The thing was, I didn't believe that I was really the only reason Casura was doing this. Sure, I was apparently part of it. I was interesting for her. But she could've done anything to test me. She chose to go through all this with the rings and potentially controlling all these Touched. Most would probably say that was a worthy goal for her on its own. But when I thought about it, it seemed like there had to be more to it than that. I couldn't even put my finger on why exactly, but it just felt like she might just be targeting someone specific here. Or someones. My gut was telling me there was more to this whole thing and that the whole business of kidnapping Paige and the others, of playing games with me like this, was a side note separate from what she really wanted here. And maybe if I could figure out her motive I might also find a way to stop her.
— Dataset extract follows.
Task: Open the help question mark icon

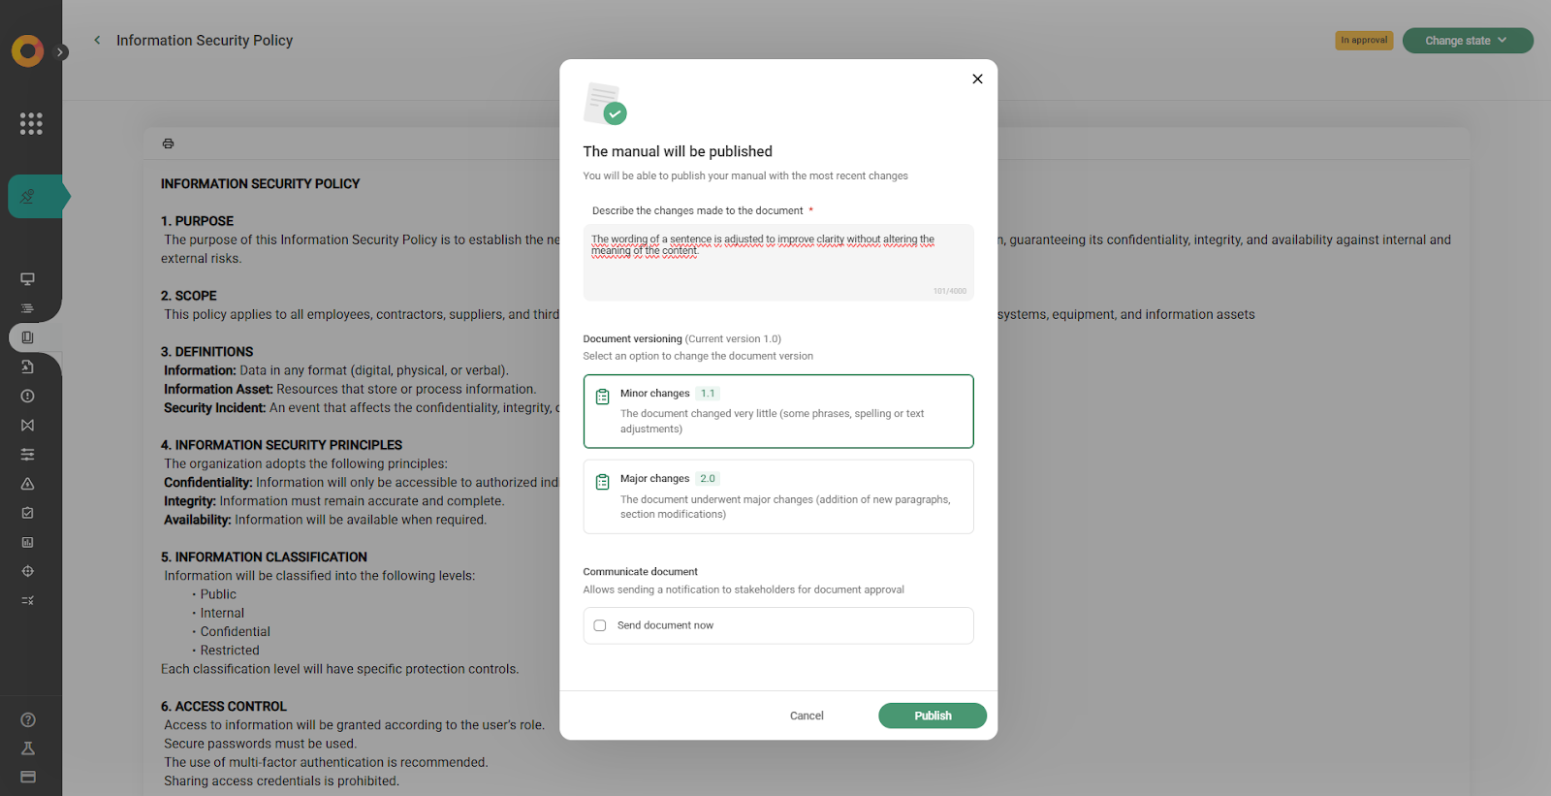Action: click(28, 719)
Okay, maybe I was just grasping at straws. But what else did I really have right now? I felt like I could maybe figure something out just by going over this entire list. And at the very least, it would occupy my brain. I just really hoped it wasn't a total waste of time.

Finding some unused office with a table and folding chair, I sat down, took out my phone, and started going over every page of that list, comparing it to the stuff I was able to find online. I was looking for anything that stood out, anything wrong, anything... well, anything at all.

Yeah, don't worry, guys, I'm totally trying to save you, I swear.

Just as soon as I heroically get through all this paperwork.